Bats are fascinating creatures, not just because they can fly, but also because they live for a long time, hardly ever get cancer, and have strong immune systems.
They can even carry harmful viruses without getting sick, a feature that has puzzled scientists.
Now, new research has shed light on how bats are so special when it comes to avoiding illnesses like cancer and viral infections.
Scientists from around the world, including those from the American Museum of Natural History, teamed up to study the genes of two types of bats: the Jamaican fruit bat and the Mesoamerican mustached bat.
They used advanced technology to read their genes and compared them to other animals that often get cancer. The goal was to figure out what makes bats different.
Here’s what they found: bats have special changes in their genes that help them repair damaged DNA and fight off cancer better than other animals.
In scientific terms, bats had changes in six DNA repair-related proteins and 46 proteins that usually stop cancer from growing. These cancer-fighting genes were more than twice as common in bats as in other animals.
Lead researcher Armin Scheben said, “We keep discovering amazing new things about bats. This research is just the beginning. We want to use what we learn from bats to help humans live longer and healthier lives, especially when it comes to understanding diseases like cancer.”
This study is vital for several reasons. First, it helps us understand why bats can carry viruses like the one that causes COVID-19 without getting sick themselves. Their strong immune system is likely part of the reason. Knowing this could help scientists figure out how to stop diseases from spreading from animals to people.
Second, bats’ ability to avoid cancer might hold the key to better treatments for humans.
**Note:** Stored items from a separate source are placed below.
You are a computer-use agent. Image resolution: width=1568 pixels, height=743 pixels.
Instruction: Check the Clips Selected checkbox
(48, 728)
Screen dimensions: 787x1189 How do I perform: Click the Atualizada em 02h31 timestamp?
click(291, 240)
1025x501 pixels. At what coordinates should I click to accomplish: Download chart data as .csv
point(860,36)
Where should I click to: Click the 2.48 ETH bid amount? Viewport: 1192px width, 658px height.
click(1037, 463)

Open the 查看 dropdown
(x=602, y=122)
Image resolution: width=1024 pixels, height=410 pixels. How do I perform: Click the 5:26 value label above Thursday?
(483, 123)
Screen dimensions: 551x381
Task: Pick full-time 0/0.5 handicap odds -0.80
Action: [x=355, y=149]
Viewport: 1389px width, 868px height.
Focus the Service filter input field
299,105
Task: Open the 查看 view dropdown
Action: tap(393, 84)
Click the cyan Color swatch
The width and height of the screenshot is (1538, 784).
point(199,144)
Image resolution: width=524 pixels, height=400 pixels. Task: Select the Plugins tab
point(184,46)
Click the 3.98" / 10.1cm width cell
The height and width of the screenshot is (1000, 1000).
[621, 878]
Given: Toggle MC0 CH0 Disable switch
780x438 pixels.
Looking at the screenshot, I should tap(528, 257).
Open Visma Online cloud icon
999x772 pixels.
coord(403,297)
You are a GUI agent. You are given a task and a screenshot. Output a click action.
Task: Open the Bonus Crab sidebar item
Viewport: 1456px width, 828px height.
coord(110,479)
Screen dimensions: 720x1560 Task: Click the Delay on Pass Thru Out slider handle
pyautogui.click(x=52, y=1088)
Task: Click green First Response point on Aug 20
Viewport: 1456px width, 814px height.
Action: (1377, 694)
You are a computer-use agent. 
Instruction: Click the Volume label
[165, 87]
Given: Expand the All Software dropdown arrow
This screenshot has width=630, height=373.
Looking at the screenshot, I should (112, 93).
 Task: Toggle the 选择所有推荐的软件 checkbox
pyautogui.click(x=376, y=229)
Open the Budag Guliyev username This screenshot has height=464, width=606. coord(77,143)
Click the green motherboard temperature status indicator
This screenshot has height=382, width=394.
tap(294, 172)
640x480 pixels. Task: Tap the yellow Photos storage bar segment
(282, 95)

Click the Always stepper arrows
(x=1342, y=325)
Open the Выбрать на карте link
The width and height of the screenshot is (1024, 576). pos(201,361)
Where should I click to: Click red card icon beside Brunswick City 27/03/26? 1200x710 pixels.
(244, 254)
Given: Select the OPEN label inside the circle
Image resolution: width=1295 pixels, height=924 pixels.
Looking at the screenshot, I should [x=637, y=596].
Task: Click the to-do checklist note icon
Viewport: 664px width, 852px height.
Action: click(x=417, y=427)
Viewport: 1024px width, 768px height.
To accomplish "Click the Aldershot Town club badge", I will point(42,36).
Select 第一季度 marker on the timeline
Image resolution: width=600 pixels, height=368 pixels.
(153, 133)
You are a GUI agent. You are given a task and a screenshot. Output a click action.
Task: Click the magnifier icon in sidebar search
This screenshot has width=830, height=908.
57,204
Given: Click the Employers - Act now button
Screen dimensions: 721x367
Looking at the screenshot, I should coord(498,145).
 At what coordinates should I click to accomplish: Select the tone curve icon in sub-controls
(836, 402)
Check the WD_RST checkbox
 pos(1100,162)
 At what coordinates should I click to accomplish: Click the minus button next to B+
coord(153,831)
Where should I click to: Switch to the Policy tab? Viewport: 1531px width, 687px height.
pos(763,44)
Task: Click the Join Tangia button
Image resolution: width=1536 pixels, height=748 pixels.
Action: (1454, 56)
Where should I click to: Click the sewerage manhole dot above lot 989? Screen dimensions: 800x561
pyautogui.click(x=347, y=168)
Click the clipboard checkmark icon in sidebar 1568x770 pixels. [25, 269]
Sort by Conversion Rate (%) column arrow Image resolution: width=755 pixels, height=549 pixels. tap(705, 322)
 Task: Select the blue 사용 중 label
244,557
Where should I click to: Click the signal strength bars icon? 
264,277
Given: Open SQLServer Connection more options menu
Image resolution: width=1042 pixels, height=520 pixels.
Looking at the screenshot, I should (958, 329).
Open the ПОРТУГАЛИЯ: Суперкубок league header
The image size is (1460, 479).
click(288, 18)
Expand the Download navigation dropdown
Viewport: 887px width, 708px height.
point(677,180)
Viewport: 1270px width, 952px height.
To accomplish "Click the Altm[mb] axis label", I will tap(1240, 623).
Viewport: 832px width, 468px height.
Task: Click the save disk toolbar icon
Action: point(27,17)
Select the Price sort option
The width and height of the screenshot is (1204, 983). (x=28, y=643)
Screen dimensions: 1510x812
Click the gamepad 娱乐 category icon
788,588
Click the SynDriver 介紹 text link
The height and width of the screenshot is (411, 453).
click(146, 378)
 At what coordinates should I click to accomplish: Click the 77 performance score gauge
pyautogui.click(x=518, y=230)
If scientists can understand why bats don’t get cancer as often, they might be able to develop new ways to treat or prevent cancer in people.
So, what’s next? Researchers plan to dig deeper into the genes of bats and see how these changes actually work in their bodies. They also want to see if these findings can be used to improve human health. For example, could we use the same genes to strengthen our own immune systems or fight cancer?
In short, bats are not just creatures of the night; they could be superheroes in the field of medicine. Their unique genetic makeup may offer clues to living longer, healthier lives, and that’s something we can all get excited about.